25.10.06

Francisco Brasileiro

A noite já esteve prisioneira
Hoje unirei estes gomos de bambu, lacrando-os com resina e cera, para os entregar ao rio de águas grandes e profundas.
Rezarei.
Invocarei toda a força, toda a magia da prece, para que as águas escuras, que rolam silenciosamente, se compenetrem da responsabilidade que neste momento lhes confio, e, transportando estes gomos, para terras distantes, os depositem nas mãos daquele, que, sem o saber, sempre esteve à sua espera.
Rezarei.
E que esse, ao ler a historia que neles vai encerrada, possa sentir-se atingido por sua misteriosa e profunda finalidade, e, com a respiração suspensa, a pele arrepiada, o coração a pulsar com estranho ritmo, perceba que não pode ficar à margem de seu próprio destino e venha, venha depressa à minha procura.
Porque também eu posso fracassar na empreitada em que me atiro...e é preciso que essa missão continue.
A noite já esteve assim prisioneira dentro da casca de um côco, breado com resina.
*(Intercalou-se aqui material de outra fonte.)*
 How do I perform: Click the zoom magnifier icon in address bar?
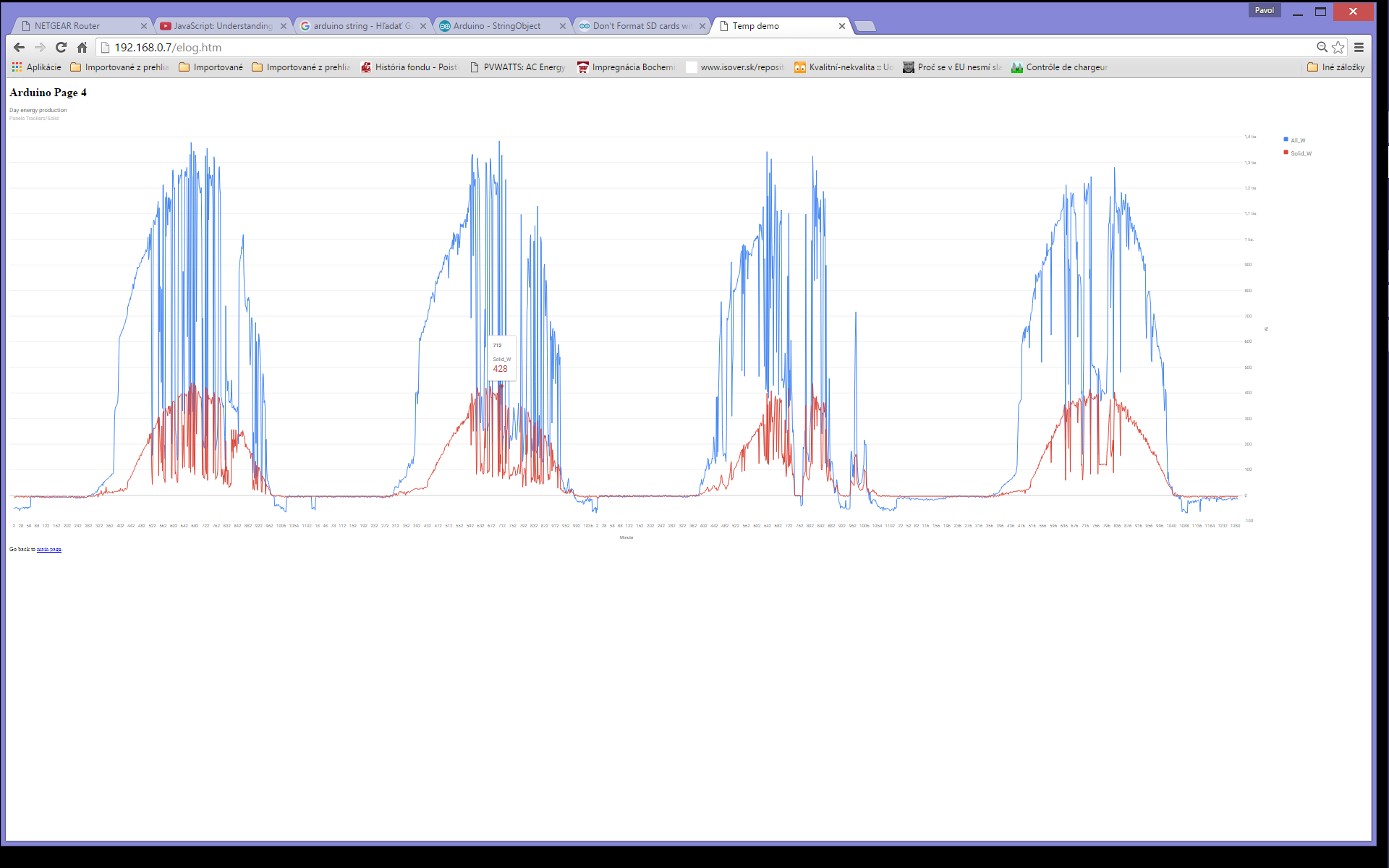(x=1322, y=47)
A leviandade de alguém libertou-a e ela se esparramou pelo mundo, apagando o contorno das coisas, confundindo as sombras...Desabrochou-se em trevas.
Abrindo estes gomos de bambu, tendes a luz! Iluminai os quatro cantos do mundo! Espancai as trevas! Aqui tendes a vida! Vivei!

Trecho do livro "O Escolhido" de Francisco Brasileiro, outro gênio da cultura brasileira, assim como Câmara Cascudo.